At the beginning of "Scott Pilgrim vs. the World," Scott's friends berate him for dating a much younger girl — specifically, a high school student named Knives Chau (Ellen Wong), who idolizes Scott and can't believe her luck in dating an older man. Knives is absolutely obsessed with Scott, but as he starts to fall for Ramona, he pushes Knives aside, hurting both women in the process and inspiring a desire for revenge in Knives.

Wong's wide-eyed demeanor and her previous martial arts training helped her land the role of Knives, and after "Scott Pilgrim," she continued working steadily on the small screen. Wong has appeared in several hit television shows, including "The Carrie Diaries," the CW's prequel to "Sex and the City," and "Dark Matter," and eventually made her way to Netflix on their original series "GLOW," playing the role of Jenny Chey. More recently, she appeared in the 2018 miniseries "Condor" as well as the Lifetime original Christmas film "The Christmas Setup" in 2020.

Nelson Franklin

"Scott Pilgrim vs. the World" is full of hilarious supporting players, few of whom are quite as funny as Michael Comeau (Nelson Franklin), who, as both Scott and the film itself note, "knows everyone." Comeau is absolutely everywhere, from the party where Scott first meets Ramona to Gideon's club during Scott and Gideon's final battle, and no matter where he is, he can be heard in the background making some sort of obnoxious comment.

Comeau is the perfect role for Franklin, who tends to pop up in television and film projects as a utilitarian comedic actor. On the big screen, Franklin has shown up in everything from 2009's "I Love You, Man" to the 2012 Academy Award winner "Argo" and 2019's "Captain Marvel," the last of which is led by his "Scott Pilgrim" costar Brie Larson. Franklin has also appeared in recurring roles on some of the best comedies of the last several years, including "The Office," "Veep," "New Girl," and "black-ish," and was a part of the main cast on shows such as "The Millers" and "Abby's."

Satya Bhabha

Before Scott even learns about Ramona's seven evil exes, he attends a Battle of the Bands with Sex Bob-omb — with both Ramona and Knives in the audience — and finds himself in a very different kind of battle when Ramona's first ex, Matthew Patel (Satya Bhabha), shows up to perform a Bollywood-style song and dance number about fighting Scott. Scott makes pretty quick work of Matthew, but as a result of the fight, Ramona is forced to explain the situation at hand.

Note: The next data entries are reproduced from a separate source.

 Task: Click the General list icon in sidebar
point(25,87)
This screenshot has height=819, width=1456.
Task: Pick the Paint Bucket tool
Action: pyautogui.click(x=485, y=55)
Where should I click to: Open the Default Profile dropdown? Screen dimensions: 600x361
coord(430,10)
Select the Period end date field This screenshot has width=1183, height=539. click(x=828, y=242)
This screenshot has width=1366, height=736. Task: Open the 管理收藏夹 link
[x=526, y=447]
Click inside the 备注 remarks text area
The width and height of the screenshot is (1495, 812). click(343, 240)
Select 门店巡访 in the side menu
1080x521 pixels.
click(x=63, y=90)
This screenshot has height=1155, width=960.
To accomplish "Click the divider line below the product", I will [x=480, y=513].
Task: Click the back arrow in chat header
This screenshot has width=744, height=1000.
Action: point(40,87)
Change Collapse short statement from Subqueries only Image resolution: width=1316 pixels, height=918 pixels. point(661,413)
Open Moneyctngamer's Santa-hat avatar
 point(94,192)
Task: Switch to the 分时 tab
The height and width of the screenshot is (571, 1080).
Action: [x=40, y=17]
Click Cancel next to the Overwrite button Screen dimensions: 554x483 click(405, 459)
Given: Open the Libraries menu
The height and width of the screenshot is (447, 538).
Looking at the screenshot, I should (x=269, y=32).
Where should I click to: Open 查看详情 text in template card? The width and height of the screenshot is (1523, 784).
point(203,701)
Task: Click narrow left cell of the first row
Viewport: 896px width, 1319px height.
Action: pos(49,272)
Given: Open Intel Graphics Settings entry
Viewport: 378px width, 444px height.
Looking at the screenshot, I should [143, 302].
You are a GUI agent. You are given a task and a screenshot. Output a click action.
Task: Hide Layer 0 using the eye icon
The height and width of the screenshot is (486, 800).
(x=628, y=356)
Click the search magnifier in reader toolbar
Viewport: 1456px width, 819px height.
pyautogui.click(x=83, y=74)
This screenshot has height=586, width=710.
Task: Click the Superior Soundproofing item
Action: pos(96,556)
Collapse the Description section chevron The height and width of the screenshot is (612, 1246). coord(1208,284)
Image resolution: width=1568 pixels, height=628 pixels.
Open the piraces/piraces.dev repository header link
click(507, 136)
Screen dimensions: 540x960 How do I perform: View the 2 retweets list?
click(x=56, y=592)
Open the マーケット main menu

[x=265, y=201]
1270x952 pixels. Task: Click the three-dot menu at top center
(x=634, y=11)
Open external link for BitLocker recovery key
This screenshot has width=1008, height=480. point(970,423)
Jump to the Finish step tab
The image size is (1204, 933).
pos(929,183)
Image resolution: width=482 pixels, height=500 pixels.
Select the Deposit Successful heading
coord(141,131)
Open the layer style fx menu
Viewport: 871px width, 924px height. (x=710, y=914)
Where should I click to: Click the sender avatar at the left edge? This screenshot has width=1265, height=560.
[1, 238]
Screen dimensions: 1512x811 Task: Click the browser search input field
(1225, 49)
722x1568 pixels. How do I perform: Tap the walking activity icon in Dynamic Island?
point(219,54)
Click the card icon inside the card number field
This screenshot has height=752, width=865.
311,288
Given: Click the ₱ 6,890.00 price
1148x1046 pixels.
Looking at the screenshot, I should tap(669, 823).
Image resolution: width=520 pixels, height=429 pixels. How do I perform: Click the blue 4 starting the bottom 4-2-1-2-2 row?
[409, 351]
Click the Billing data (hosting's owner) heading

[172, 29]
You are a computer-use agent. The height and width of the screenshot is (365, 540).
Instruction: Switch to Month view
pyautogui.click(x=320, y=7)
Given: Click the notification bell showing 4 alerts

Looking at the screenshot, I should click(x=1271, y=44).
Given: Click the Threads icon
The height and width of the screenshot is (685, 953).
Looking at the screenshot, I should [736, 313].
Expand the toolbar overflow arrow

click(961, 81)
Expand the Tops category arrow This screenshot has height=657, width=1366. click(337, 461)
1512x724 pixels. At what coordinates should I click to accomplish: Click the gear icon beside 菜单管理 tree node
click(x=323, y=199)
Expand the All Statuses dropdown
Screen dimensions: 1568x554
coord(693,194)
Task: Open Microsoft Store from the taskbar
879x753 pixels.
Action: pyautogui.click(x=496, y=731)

The British-born Bhabha appeared in the leading role in 2012's "Midnight's Children," based on the Salman Rushie novel of the same name, and followed that up with recurring roles in comedies like "New Girl" (alongside his fellow "Scott Pilgrim" supporting player Nelson Franklin) and "Eastsiders." More recently, from 2017 to 2018, Bhabha played the recurring role of Habib in Netflix's original series "Sense8," appearing for five episodes throughout its second season.

Erik Knudsen

Early on in "Scott Pilgrim vs. the World," Sex Bob-omb faces off against competitors in a Battle of the Bands; unfortunately for rival band Crash and the Boys, Matthew Patel's arrival signals their doom. Led by Crash (Erik Knudsen) and armed with their very own "girl drummer" — much to Kim's chagrin — the band launches into their hits, which include "I Am So Sad, So Very, Very Sad" and "We Hate You, Please Die," but the band ends up completely incinerated after they get hit with one of Matthew's errant fireballs. As a result, Sex Bob-omb wins the competition by default.

A year after "Scott Pilgrim," Knudsen showed up in the 2011 horror sequel "Scream 4," and shortly after that, he appeared in two 2012 episodes of the Canadian hit "Degrassi: The Next Generation." These days, Knudsen is probably best known for his recurring and leading roles in shows like the dystopian "Jericho," the science fiction series "Continuum," and the 2017 adaptation of Stephen King's "The Mist."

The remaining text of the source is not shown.